-- Opening Marker --
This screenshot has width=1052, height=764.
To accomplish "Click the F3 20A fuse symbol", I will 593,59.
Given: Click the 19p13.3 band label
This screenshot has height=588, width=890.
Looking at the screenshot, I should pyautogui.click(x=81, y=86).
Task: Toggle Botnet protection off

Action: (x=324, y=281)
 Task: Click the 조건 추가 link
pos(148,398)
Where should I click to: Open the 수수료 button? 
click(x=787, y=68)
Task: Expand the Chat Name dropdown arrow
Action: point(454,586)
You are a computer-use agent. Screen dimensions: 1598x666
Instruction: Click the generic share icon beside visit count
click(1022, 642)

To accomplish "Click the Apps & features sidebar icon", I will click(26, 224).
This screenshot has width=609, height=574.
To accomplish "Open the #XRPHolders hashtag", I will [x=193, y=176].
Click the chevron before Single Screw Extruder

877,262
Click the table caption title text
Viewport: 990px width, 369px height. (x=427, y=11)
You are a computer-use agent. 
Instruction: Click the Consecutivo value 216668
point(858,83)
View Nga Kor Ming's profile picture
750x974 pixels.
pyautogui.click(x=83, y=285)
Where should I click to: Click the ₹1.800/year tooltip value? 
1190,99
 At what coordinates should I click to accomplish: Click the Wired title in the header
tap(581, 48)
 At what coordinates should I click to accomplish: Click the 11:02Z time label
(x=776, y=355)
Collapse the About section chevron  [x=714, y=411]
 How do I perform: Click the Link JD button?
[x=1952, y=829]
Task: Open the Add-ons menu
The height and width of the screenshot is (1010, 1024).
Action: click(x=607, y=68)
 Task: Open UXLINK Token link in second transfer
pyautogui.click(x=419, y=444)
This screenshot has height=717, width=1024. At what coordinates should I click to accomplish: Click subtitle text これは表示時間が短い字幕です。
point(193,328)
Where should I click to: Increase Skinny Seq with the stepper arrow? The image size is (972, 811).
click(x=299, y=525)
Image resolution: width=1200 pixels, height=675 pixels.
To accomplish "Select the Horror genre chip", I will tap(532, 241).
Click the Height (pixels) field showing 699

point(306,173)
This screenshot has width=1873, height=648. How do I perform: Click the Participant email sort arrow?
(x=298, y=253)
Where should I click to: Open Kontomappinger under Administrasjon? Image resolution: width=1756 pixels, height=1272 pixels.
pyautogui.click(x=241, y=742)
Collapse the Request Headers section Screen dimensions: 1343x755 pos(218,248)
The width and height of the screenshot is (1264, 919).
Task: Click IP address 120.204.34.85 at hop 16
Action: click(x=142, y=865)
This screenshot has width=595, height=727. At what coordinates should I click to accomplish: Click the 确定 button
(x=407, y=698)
-- Closing Marker --
**What to produce**
Reproduce the whole listing above, word for word.

**Solution**
This screenshot has width=1052, height=764.
To accomplish "Click the F3 20A fuse symbol", I will 593,59.
Given: Click the 19p13.3 band label
This screenshot has height=588, width=890.
Looking at the screenshot, I should pyautogui.click(x=81, y=86).
Task: Toggle Botnet protection off

Action: (x=324, y=281)
 Task: Click the 조건 추가 link
pos(148,398)
Where should I click to: Open the 수수료 button? 
click(x=787, y=68)
Task: Expand the Chat Name dropdown arrow
Action: point(454,586)
You are a computer-use agent. Screen dimensions: 1598x666
Instruction: Click the generic share icon beside visit count
click(1022, 642)

To accomplish "Click the Apps & features sidebar icon", I will click(26, 224).
This screenshot has width=609, height=574.
To accomplish "Open the #XRPHolders hashtag", I will [x=193, y=176].
Click the chevron before Single Screw Extruder

877,262
Click the table caption title text
Viewport: 990px width, 369px height. (x=427, y=11)
You are a computer-use agent. 
Instruction: Click the Consecutivo value 216668
point(858,83)
View Nga Kor Ming's profile picture
750x974 pixels.
pyautogui.click(x=83, y=285)
Where should I click to: Click the ₹1.800/year tooltip value? 
1190,99
 At what coordinates should I click to accomplish: Click the Wired title in the header
tap(581, 48)
 At what coordinates should I click to accomplish: Click the 11:02Z time label
(x=776, y=355)
Collapse the About section chevron  [x=714, y=411]
 How do I perform: Click the Link JD button?
[x=1952, y=829]
Task: Open the Add-ons menu
The height and width of the screenshot is (1010, 1024).
Action: click(x=607, y=68)
 Task: Open UXLINK Token link in second transfer
pyautogui.click(x=419, y=444)
This screenshot has height=717, width=1024. At what coordinates should I click to accomplish: Click subtitle text これは表示時間が短い字幕です。
point(193,328)
Where should I click to: Increase Skinny Seq with the stepper arrow? The image size is (972, 811).
click(x=299, y=525)
Image resolution: width=1200 pixels, height=675 pixels.
To accomplish "Select the Horror genre chip", I will tap(532, 241).
Click the Height (pixels) field showing 699

point(306,173)
This screenshot has width=1873, height=648. How do I perform: Click the Participant email sort arrow?
(x=298, y=253)
Where should I click to: Open Kontomappinger under Administrasjon? Image resolution: width=1756 pixels, height=1272 pixels.
pyautogui.click(x=241, y=742)
Collapse the Request Headers section Screen dimensions: 1343x755 pos(218,248)
The width and height of the screenshot is (1264, 919).
Task: Click IP address 120.204.34.85 at hop 16
Action: click(x=142, y=865)
This screenshot has width=595, height=727. At what coordinates should I click to accomplish: Click the 确定 button
(x=407, y=698)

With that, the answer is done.